De plus, une directive ministérielle de politique criminelle n’a qu’une portée limitée. Elle est en effet contraignante pour tous les membres du Ministère public via notamment leur mise en œuvre et coordination par le collège des procureurs généraux (en particulier la circulaire commune du ministre de la Justice et du collège des procureurs généraux n°15/2015 du 21 décembre 2015 ‘relative à la constatation, l’enregistrement et la politique des poursuites en matière de détention et de vente au détail de drogues illicite’) mais elle ne lie ni les justiciables ni les tribunaux.

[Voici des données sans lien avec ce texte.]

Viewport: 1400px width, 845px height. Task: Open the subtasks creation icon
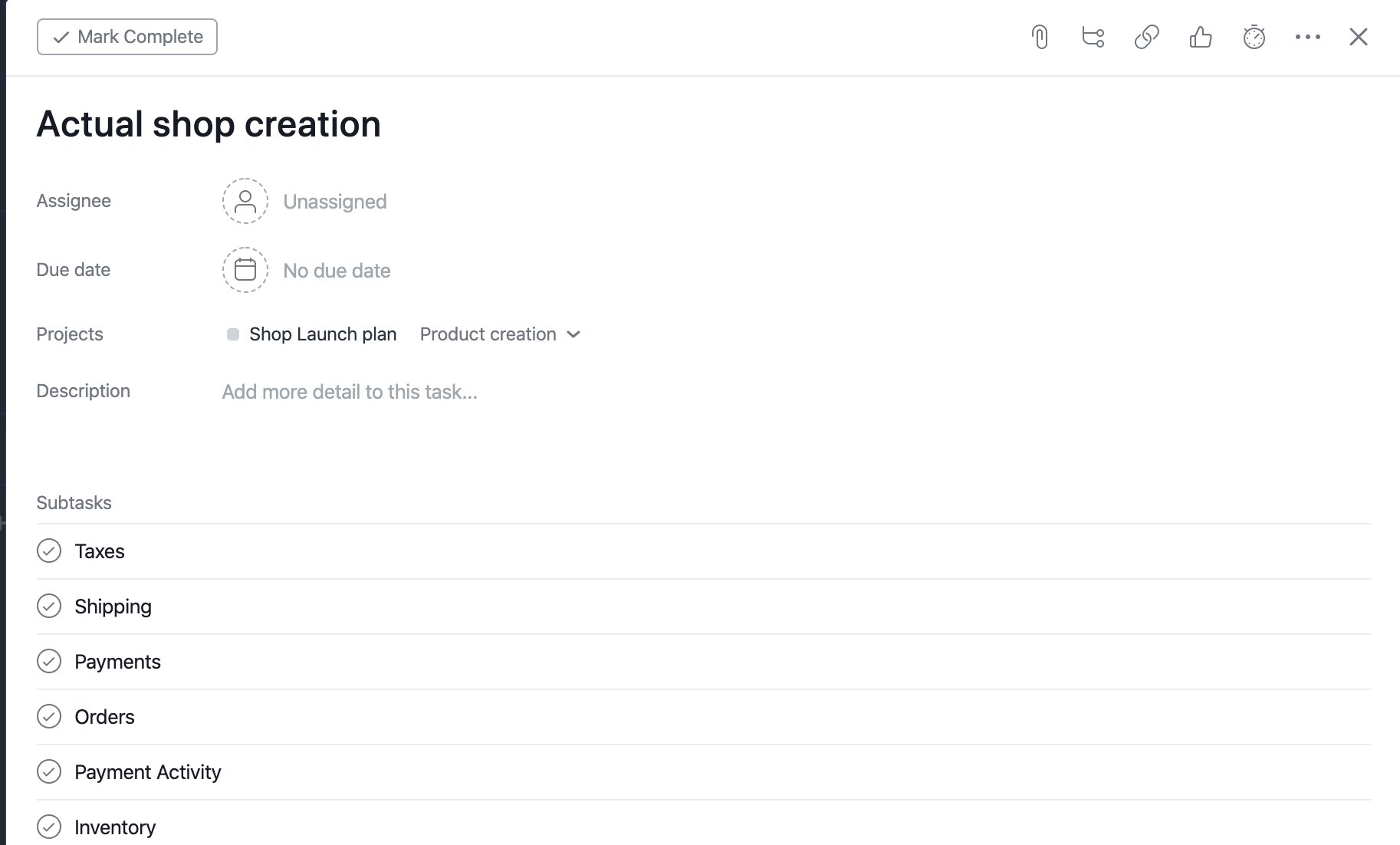[x=1092, y=36]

Si le Ministère public doit donc se conformer à la directive ministérielle et à la circulaire du Collège des procureurs généraux dans sa politique de poursuites pour considérer que la détention de moins de trois grammes implique une détention en vue d’un usage personnel (et inversement pour une détention de plus de trois grammes), elle n’est absolument pas contraignante pour les cours et tribunaux, qui ne manquent d’ailleurs pas de considérer qu’une détention de moins de trois grammes peut parfaitement, en fonction des circonstances de la cause, être destinée à la vente tout comme une détention de quantités plus importantes peut également être limitée à un usage personnel : par exemple, la Cour d’appel de Liège a jugé, le 17 mars 2016, qu’« en soi la quantité de stupéfiants détenue n’est pas révélatrice du but de cette détention. Il est possible de détenir 3 grammes en vue de les revendre tout comme il est possible de détenir plusieurs dizaines ou centaines de grammes avec pour seul objectif la consommation personnelle ».

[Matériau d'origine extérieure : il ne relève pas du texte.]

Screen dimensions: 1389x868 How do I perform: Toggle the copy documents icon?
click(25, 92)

10. Non seulement la détention de moins de trois grammes de cannabis est punissable, mais cette détention ne bénéficie donc pas automatiquement des peines plus favorables instaurées par l’arrêté royal.

On ne peut enfin exclure que les cours et tribunaux réservent à l’avenir à la notion d’« usage personnel » le même sort que celui réservé à celle de « nuisances publiques », entrainant l’écartement de cette incrimination, dès lors qu’elle ne reçoit aucune définition légale et serait susceptible de violer en conséquence le principe de légalité. Mais s’il est aisé d’écarter une circonstance aggravante, supprimer une catégorie d’infractions bénéficiant d’un régime d’incrimination moins sévère apparait pour le moins hasardeux, le justiciable étant le premier à en payer le prix.